» EXERCISE INSTRUCTIONS:
Using the records below, reproduce exactly the lines from the one containing "Instruction: Expand the Проверить dropdown" through the end, and nothing more; skip the images.

» TASK INPUT:
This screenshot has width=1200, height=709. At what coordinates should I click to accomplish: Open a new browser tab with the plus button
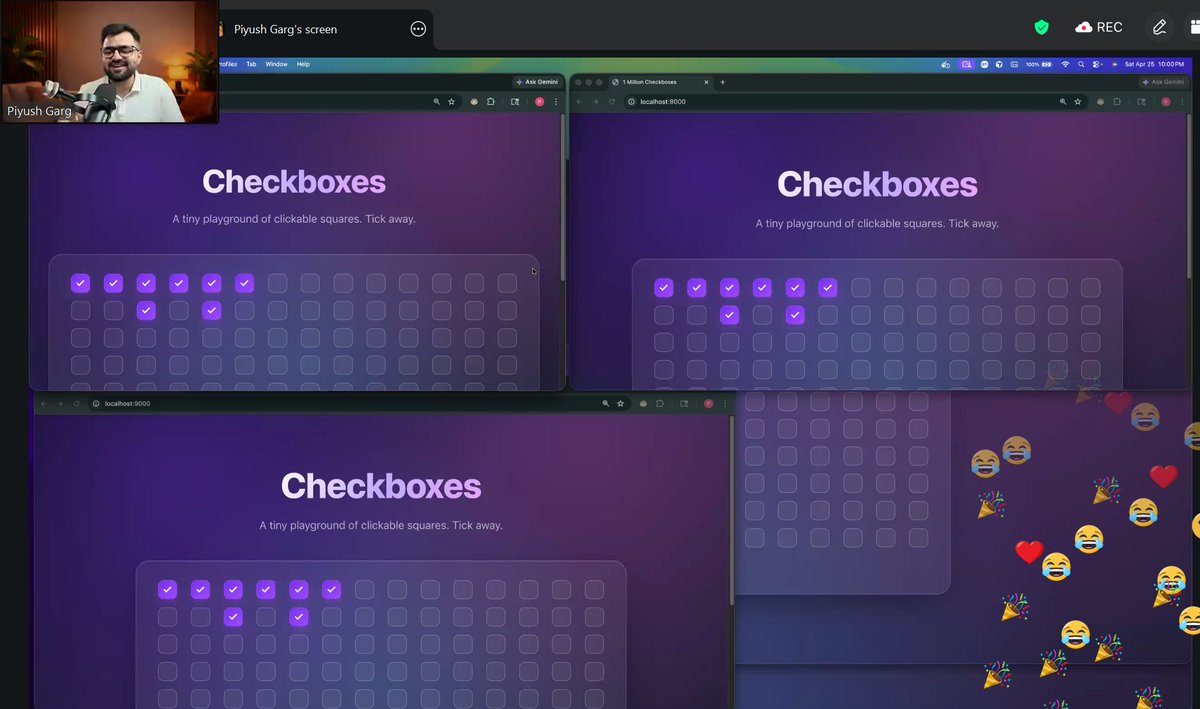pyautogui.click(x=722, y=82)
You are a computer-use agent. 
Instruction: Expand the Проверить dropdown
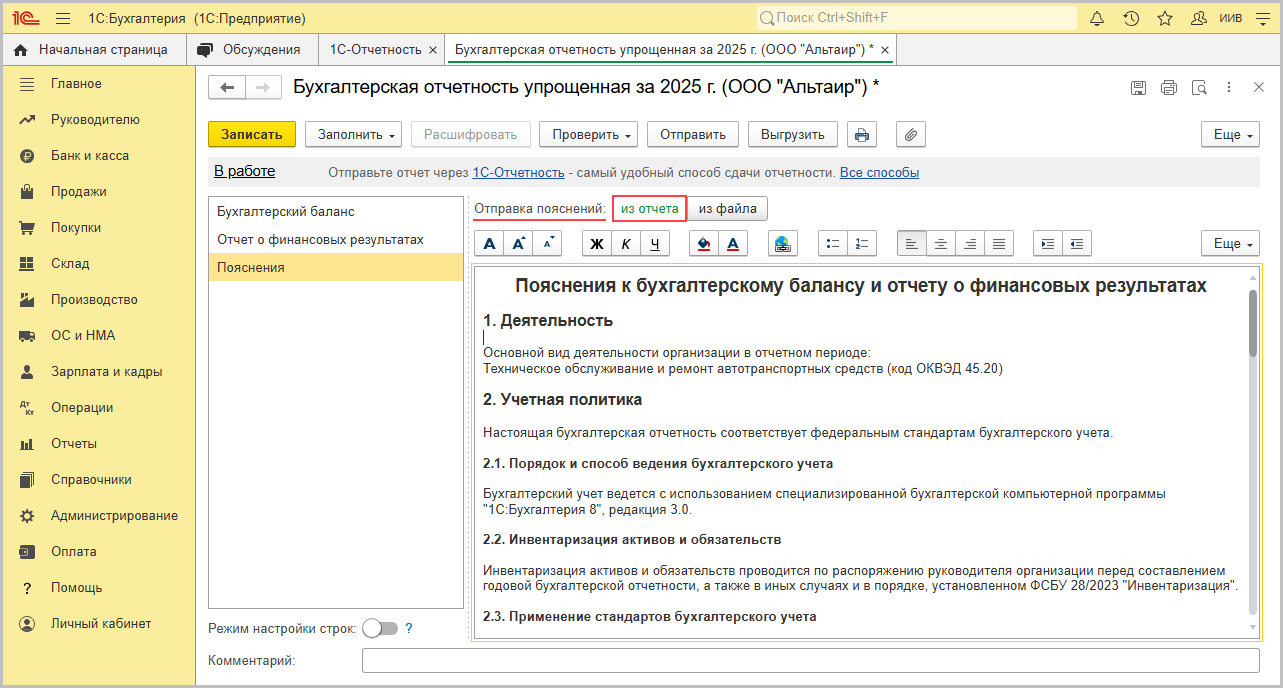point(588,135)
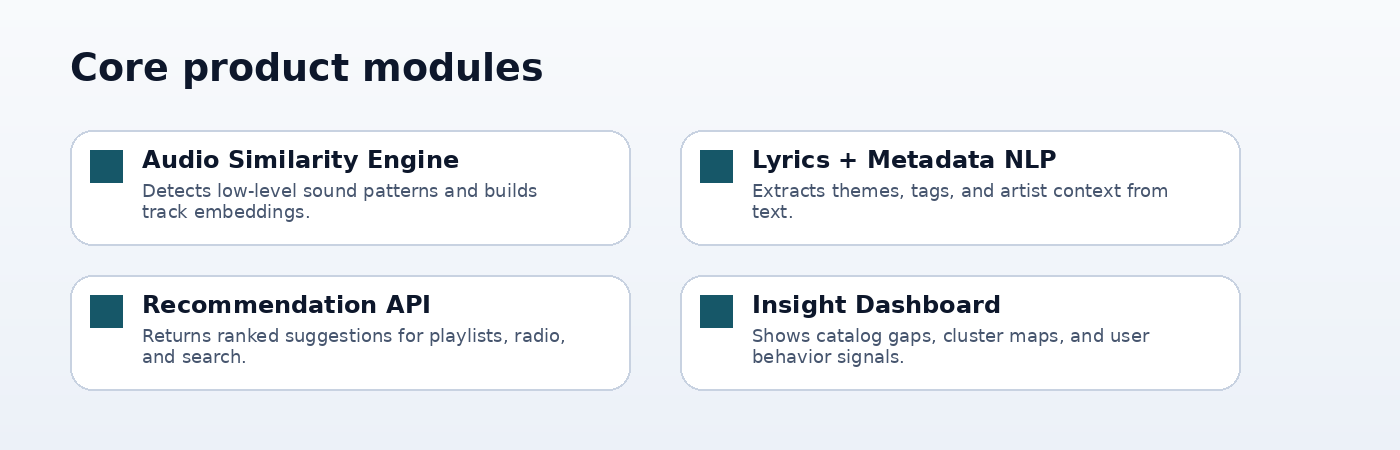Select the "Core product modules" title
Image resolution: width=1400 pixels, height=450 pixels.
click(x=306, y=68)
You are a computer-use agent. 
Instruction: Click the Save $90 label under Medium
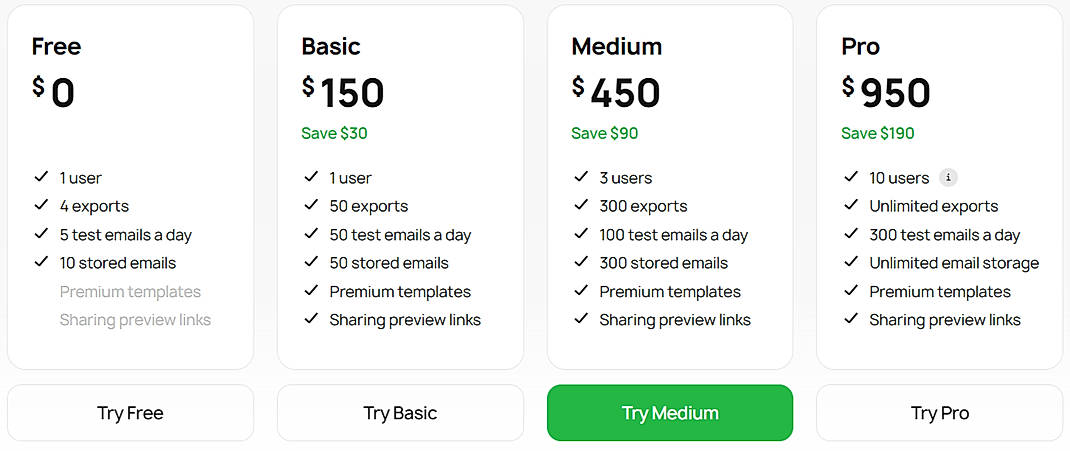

» ANSWER TO THIS PROBLEM:
Instruction: Expand the Проверить dropdown
point(588,135)
Select the "Core product modules" title
Image resolution: width=1400 pixels, height=450 pixels.
click(x=306, y=68)
You are a computer-use agent. 
Instruction: Click the Save $90 label under Medium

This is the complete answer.